It’s 4:30 a.m. and I am behind. Every day is a never-ending to-do list, scrawled on some snarling infinite scratchpad, yellow, intersected with veins, pulsating a jaundiced, bellowing backbeat, pumping the blood into my shoes and brain. I am a closed circuit. There are scraps of ideas, needs, reactions, reflections, and recollections careening in my skull. I’m here, behind the wheel, and there, behind the desk, and over there, lugging my bags through LAX, and back there, wincing at my own deeds and relieved that I escaped as her breathing quieted, mouth open, frozen, familiar, and beautiful.
A thermite reaction. I remember Mr. H., my eleventh-grade chem teacher cautioning us about the volatility of mixing an oxidizer and a metallic fuel. Chaos and calamity would ensure. If we weren’t careful, and we were certainly not careful.
He was a small man. JC Penny suits, short sleeve sport shirts, and forgettable ties, except the one with sailboats, which no doubt reminded him that someday he would captain a 40-footer on the glassy emerald seas of some south pacific utopia, tanned, with salt in his nose, rather than the acrid, sulfur from today’s lab, and 42 sets of teenage eyes not caring a fuck about his Degas-inspired wet dreams. They, we—I—had our own soggy-bottom dreams, and it didn’t much involve Dr. H. or his greasy coil of black hair, speckled with dandruff, and it sure as shit didn’t involve chemistry, though today we got to blow shit up, so it was a good day, a day when I was the Lord and Lucifer—it was mine to create and mine to destroy. I would remember this day, years later, as I limped to my car, carrying one size 4 woman’s shoe. That day and today are linked by a pyrotechnic event—one borne of chemistry, the other borne of necessity and liberty.
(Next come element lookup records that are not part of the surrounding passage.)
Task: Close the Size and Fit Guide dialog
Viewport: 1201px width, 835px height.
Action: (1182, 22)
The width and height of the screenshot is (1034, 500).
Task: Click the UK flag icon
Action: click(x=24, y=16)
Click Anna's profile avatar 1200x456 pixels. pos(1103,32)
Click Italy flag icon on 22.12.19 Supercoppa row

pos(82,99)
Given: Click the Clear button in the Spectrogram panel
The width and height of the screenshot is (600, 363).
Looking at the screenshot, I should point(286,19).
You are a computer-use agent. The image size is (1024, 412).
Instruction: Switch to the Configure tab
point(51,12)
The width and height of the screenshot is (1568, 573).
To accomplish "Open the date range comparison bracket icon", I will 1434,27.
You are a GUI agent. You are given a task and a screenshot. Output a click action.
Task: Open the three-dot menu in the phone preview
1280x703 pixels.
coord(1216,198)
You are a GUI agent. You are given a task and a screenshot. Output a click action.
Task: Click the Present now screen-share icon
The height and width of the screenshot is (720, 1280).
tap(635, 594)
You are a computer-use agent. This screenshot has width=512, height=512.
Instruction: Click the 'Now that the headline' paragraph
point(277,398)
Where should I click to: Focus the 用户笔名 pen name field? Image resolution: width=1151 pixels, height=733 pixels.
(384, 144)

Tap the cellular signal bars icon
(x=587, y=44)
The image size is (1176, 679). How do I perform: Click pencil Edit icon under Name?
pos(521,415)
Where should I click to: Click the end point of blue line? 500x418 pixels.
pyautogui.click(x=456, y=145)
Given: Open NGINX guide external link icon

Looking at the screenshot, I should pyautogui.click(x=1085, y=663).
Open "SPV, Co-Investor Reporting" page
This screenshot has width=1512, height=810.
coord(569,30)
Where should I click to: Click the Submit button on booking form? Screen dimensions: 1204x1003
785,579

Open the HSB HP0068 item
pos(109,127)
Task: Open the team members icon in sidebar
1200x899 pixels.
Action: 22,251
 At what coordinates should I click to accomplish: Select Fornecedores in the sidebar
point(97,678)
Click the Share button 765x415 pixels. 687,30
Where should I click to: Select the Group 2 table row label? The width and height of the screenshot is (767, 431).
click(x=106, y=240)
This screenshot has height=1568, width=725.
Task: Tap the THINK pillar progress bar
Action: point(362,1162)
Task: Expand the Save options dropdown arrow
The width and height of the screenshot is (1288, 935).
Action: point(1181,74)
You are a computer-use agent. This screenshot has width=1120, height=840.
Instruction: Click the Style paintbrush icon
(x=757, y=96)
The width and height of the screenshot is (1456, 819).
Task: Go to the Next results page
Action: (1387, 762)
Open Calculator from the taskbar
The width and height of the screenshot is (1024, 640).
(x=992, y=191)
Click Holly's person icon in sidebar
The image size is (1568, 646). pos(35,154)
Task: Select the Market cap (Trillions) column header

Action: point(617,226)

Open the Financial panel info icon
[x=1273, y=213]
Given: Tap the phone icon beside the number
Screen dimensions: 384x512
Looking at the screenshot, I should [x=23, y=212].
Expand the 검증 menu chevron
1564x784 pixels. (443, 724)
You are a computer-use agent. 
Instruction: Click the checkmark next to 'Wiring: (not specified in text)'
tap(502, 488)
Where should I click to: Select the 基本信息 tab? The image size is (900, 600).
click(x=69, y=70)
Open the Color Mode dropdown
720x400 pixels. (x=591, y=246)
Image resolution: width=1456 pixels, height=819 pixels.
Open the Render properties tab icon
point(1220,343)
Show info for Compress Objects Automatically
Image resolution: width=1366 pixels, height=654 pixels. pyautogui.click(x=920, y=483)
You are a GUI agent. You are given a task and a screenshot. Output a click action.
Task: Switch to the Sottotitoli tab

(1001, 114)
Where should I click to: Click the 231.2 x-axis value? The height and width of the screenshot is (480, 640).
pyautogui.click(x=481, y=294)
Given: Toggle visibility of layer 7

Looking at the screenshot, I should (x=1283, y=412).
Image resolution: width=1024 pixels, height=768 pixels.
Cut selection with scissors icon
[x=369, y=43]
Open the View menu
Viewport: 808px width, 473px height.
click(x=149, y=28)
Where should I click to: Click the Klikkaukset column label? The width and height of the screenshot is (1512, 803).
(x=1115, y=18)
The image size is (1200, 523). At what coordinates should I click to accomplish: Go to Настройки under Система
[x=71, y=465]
This will be the last time that we will talk, I tell her. For a lot of reasons. Mainly because they’re getting close. I had a cop, red-nosed and heavy, his blue coat a midnight blanket for his blaring brass buttons and badge, come right up to me late last night. Flashed a photo, asked a few questions. I told him I had never seen that face but of course, I was lying. I’ll call in an anonymous tip in a few days. And they’ll find one of your shoes. The searchers need a souvenir from time to time, too.
Before I go, I need you to understand something. It’s very important.
Regardless of where I am, you will be with me. You should never worry about being alone, about feeling lost or forgotten or discarded like a threadbare blanket that’s lost its ability to warm. It’s not the blanket’s fault, you know. You will be in every soft breath I take. You will be my compass to this moment because I’ll know I did not dream this, that I did not dream of you. I did this. This is what being alive feels like. With clear sailing ahead.
I learned a lot from Mr. H. on his boat.
Now it’s time for me to go, and it’s time for you, too.